== DATA RECORDS ==
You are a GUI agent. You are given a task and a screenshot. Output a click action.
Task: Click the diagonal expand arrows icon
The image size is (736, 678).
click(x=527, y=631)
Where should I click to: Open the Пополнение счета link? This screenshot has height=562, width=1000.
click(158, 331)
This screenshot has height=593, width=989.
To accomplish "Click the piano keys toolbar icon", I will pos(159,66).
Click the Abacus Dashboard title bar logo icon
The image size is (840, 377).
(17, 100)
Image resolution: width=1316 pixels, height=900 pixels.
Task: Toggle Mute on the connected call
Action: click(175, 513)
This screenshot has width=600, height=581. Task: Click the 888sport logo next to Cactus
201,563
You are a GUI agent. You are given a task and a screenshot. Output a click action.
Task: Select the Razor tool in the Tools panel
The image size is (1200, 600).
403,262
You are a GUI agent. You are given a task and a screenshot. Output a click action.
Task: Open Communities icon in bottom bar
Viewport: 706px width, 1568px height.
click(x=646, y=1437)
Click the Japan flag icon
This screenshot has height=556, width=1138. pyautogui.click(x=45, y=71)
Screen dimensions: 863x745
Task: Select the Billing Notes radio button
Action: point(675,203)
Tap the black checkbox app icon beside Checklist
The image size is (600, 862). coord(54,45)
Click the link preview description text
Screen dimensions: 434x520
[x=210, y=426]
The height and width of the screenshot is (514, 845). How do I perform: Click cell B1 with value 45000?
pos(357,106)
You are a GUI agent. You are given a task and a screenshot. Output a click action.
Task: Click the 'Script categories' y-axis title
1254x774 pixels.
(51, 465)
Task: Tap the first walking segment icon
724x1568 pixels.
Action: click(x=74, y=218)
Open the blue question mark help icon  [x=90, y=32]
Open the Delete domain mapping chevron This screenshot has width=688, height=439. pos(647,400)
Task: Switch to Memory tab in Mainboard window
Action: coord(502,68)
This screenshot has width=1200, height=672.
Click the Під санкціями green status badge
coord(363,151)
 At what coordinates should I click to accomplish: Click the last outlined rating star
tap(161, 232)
===
DO THIS. Can you give everything from the start of the material down to the line containing "[x=210, y=426]" again, replacing "GUI agent" with "GUI assistant" and leaving all else unchanged?

FINAL RESULT.
You are a GUI assistant. You are given a task and a screenshot. Output a click action.
Task: Click the diagonal expand arrows icon
The image size is (736, 678).
click(x=527, y=631)
Where should I click to: Open the Пополнение счета link? This screenshot has height=562, width=1000.
click(158, 331)
This screenshot has height=593, width=989.
To accomplish "Click the piano keys toolbar icon", I will pos(159,66).
Click the Abacus Dashboard title bar logo icon
The image size is (840, 377).
(17, 100)
Image resolution: width=1316 pixels, height=900 pixels.
Task: Toggle Mute on the connected call
Action: click(175, 513)
This screenshot has width=600, height=581. Task: Click the 888sport logo next to Cactus
201,563
You are a GUI assistant. You are given a task and a screenshot. Output a click action.
Task: Select the Razor tool in the Tools panel
The image size is (1200, 600).
403,262
You are a GUI assistant. You are given a task and a screenshot. Output a click action.
Task: Open Communities icon in bottom bar
Viewport: 706px width, 1568px height.
click(x=646, y=1437)
Click the Japan flag icon
This screenshot has height=556, width=1138. pyautogui.click(x=45, y=71)
Screen dimensions: 863x745
Task: Select the Billing Notes radio button
Action: point(675,203)
Tap the black checkbox app icon beside Checklist
The image size is (600, 862). coord(54,45)
Click the link preview description text
Screen dimensions: 434x520
[x=210, y=426]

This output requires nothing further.